This last summer while enjoying Westcliffe Colorado’s High Mountain Hay Fever Bluegrass Festival, I met Kenny Pabst. He was the leader of the High Plains Tradition Bluegrass Band. Kenny gave me a tour of his entertainer 1957, 4104 GM bus. It was the standard bus conversion version. This visit stirred my interest in entertainer buses.
Over the years, we have attended many bluegrass festivals, and being a “Bus Nut,” I always check out the different entertainer buses. According to Bus.com, the original Partridge Family entertainer bus was one of their heyday’s most popular entertainer buses. It was a 1957 Chevy, and they toured the country promoting their show.
Bus.com listed Willie Nelson’s entertainer bus as the next popular buses. He called them Biowillie buses, at one time he had four buses as far as I can tell. After his successful Farm Aid Concerts, in 2005, he, his wife, and other partners formed the Willie Nelson Biodiesel Company. By using soybeans and other vegetables to create biodiesel that would replace regular petroleum-based fuel Willie believed this would help our farmers.

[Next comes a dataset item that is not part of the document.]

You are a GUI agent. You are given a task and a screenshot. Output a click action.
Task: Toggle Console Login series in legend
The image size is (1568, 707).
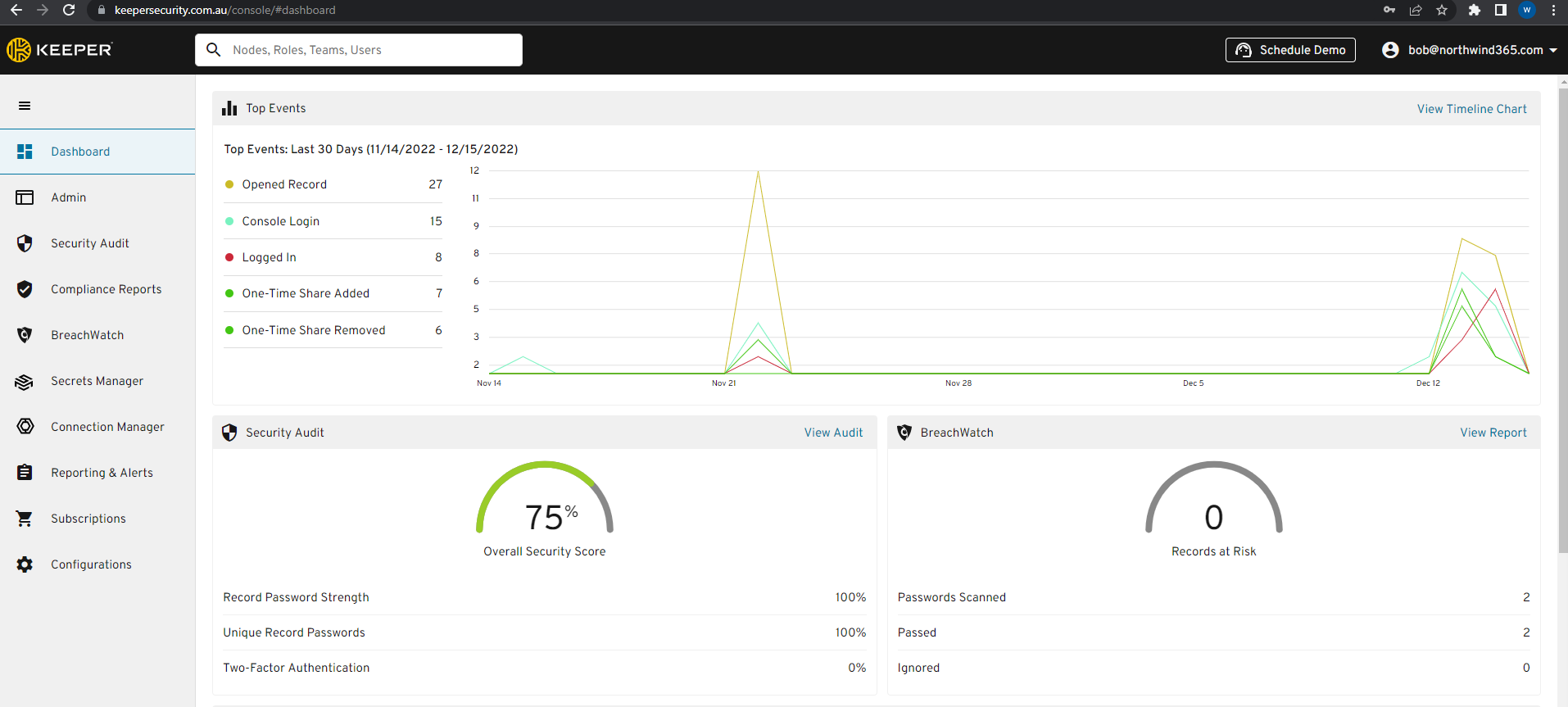click(280, 221)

Martha White Flour, of the Grand Ole Opry fame, has been promoters of entertainer buses for decades. We saw Rhonda Vincent’s, Martha White’s, bus this spring at a concert. Doyle Lawson’s new Prevost was at the same concert, now I wished I had asked for a tour of the buses. I could have told them I was a “Ace” reporter from Bus Conversion Magazine.
Leased entertainer buses or coaches, come in various sizes and configurations depending on the customer’s needs. There are several leasing companies to choose from.
Your successful entertainers have their own entertainer coaches designed just for them. Dolly Parton traveled over 600 thousand miles in her famous, 1994 Gypsy Wagon. In 2010 Dolly built a new 2.4 million dollar coach for her use. Dolly’s beloved Gypsy Wagon is now open for tours at her Dollywood complex. You can now tour and spend two nights in Dolly’s Gypsy Wagon for a slight fee starting at $10,000.
This doesn’t come under entertainer buses, but in 1966, I transferred to Boulder Colorado during the peak “Hippie Era.” It was a rude awaking for a young Kansas boy. I saw some interesting “hippie buses,” mainly VW buses which I owned at that time, I had a boring two-tone color plan. The “hippie buses” floating around Boulder were very creative and in their own way were very beautiful.
Some of the most interesting information I found in my research is how high-end bus conversions now use Lithium-ion batteries. Lithium batteries allow more storage with much less space and weight than acid batteries. Someday as people tour bus museums, they will comment on the fact the buses were powered by diesel engines. Kind of like the young people commenting on the fact that telephones at one time had cords!!
Ten years after retiring from AT&T in 1990, John realized he needed something to keep his brain functioning. He bought a computer, (something he swore he would never do) and he started researching and writing his family’s history. This started his addiction to researching and writing.
In December of 2012, John’s first article was published in Bus Conversion Magazine. He says, “Thanks to Gary for publishing many of my articles I have been able to satisfy my “Bus Nut” addiction.”
To keep busy he writes a newsletter and publishes it in PDF format for about 150 people, whenever he finds something interesting to write about. He writes Swartley, “war stories” about his telephone career that Telecommunication History Group publishes in their Connection news, a quarterly newsletter.
He has written history booklets about the Silver Cliff/Westcliffe and Springfield Missouri telephone companies.
When he is not writing, he keeps busy by helping build hands-on exhibits for the Springfield Discovery Center which he has done for over twenty years.